2. 創建SSL服務端。具體操作，請參見創建SSL服務端。

   相關配置項的說明及示例如下表所示。

   配置項	說明	示例
   名稱	SSL服務端的名稱。 名稱在2~128個字符之間，以大小寫字母或中文開始，可包含數字、短劃線（-）和下劃線（_）。	test-ssl
   VPN網關	選擇要關聯的VPN網關。 確保該VPN網關已經開啟了SSL-VPN功能。	test-vpn
   本端網段	本端網段是客戶端通過SSL-VPN連接要訪問的地址段。 本端網段可以是專有網絡VPC（Virtual Private Cloud）的網段、交換機的網段、通過物理專線和VPC互連的本地數據中心的網段、云服務（例如對象存儲、云數據庫）等的網段。 單擊+添加本端網段添加多個本端網段。 說明 本端網段的子網掩碼位數在8至32位之間。	包括以下三個網段： 辦公網絡VPC網段：172.16.111.0/24 用戶VPC網段：192.168.0.0/16 VPC內DNS網段及阿里云私網OpenAPI節點所在網段，固定為100.64.0.0/10。
   客戶端網段	客戶端網段是給客戶端虛擬網卡分配訪問地址的網段，不是指客戶端已有的內網網段。當客戶端通過SSL-VPN連接訪問本端時，VPN網關會從指定的客戶端網段中分配一個IP地址給客戶端使用。 在您指定客戶端網段時需保證客戶端網段所包含的IP地址個數是當前VPN網關SSL連接數的4倍及以上。 重要 客戶端網段的子網掩碼位數在16至29位之間。 請確保客戶端網段和本端網段不沖突。 在指定客戶端網段時，建議您使用10.0.0.0/8、172.16.0.0/12和192.168.0.0/16網段及其子網網段。如果您的客戶端網段需要指定為公網網段，您需要將公網網段設置為VPC的用戶網段，以確保VPC可以訪問到該公網網段。關于用戶網段的更多信息，請參見什么是用戶網段？和如何配置用戶網段？。	10.10.111.0/24
   高級配置	高級配置支持協議、加密算法等配置。本示例不配置。	無需額外設置參數，采用默認即可。

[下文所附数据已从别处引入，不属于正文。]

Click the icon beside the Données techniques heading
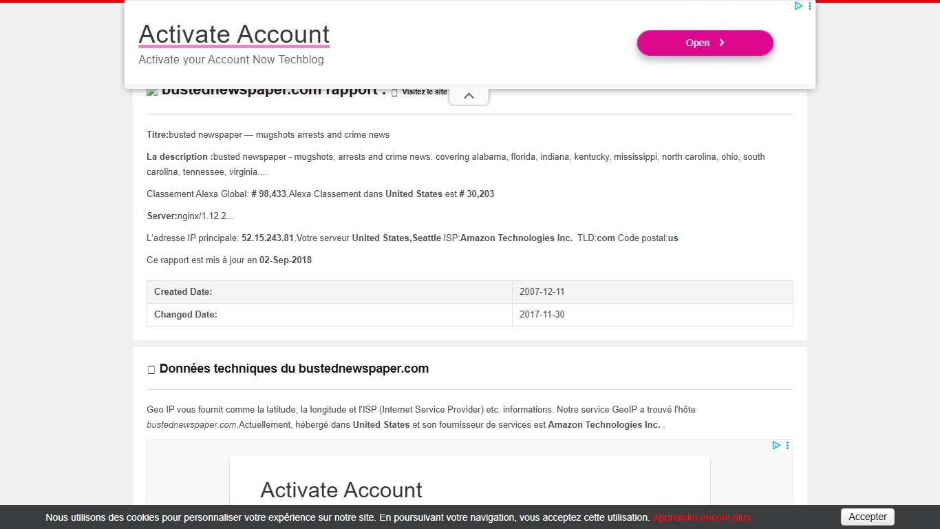Viewport: 940px width, 529px height. point(151,370)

3. 將SSL-VPN服務端中設置的客戶端網段發布到CEN中。

   1. 在左側導航欄，單擊路由表。

   2. 在路由表頁面，找到目標打通網絡的用戶VPC，單擊路由表實例ID。

   3. 在路由條目列表頁簽下，單擊自定義路由條目頁簽。

   4. 找到SSL-VPN服務端中設置的客戶端網段，單擊發布。

      當客戶網段CEN中狀態列顯示為已發布，則表示發布成功。

4. 創建SSL客戶端證書。具體操作，請參見創建SSL客戶端證書。

5. 在SSL客戶端頁面，找到目標SSL客戶端證書，在操作列單擊下載。

   SSL客戶端證書下載到本地后請妥善保存，后續配置客戶端時需要使用該證書。

步驟二：配置本地客戶端連接私網

您需要在本地PC上安裝并登錄OpenVPN，在配置DNS后即可一鍵連接私網，下文為您介紹操作步驟。

1. 在本地PC上安裝OpenVPN。

   推薦您使用OpenVPN接入VPC，以下為您介紹在Windows操作系統或macOS上安裝OpenVPN的具體步驟。

   • Windows操作系統

     1. 單擊下載OpenVPN。

     2. 安裝OpenVPN。

     3. 將SSL客戶端證書解壓拷貝到OpenVPN\config目錄。

        重要

        請根據OpenVPN實際安裝路徑將證書拷貝到對應目錄。例如：OpenVPN安裝在C:\Program Files\OpenVPN目錄，則將證書解壓拷貝到C:\Program Files\OpenVPN\config目錄。

   • macOS

     1. 執行以下命令安裝OpenVPN。

        brew install openvpn

        如果沒有安裝homebrew，請先安裝homebrew。

     2. 將SSL客戶端證書解壓拷貝到配置目錄。

2. 在本地PC上啟動OpenVPN，并發起連接。

   • Windows操作系統：打開OpenVPN，發起連接。

   • macOS：執行以下命令發起連接。

     sudo /usr/local/opt/openvpn/sbin/openvpn --config /usr/local/etc/openvpn/config.ovpn

3. 在本地PC上配置DNS。

   配置DNS前，您可以執行以下命令，測試是否可以正常解析域名。

   nslookup ecd-vpc.cn-hangzhou.aliyuncs.com

   如果返回IP地址，則表示可正常解析域名，則可以跳過該步驟；如果無法返回IP地址，則需要按照以下步驟配置DNS。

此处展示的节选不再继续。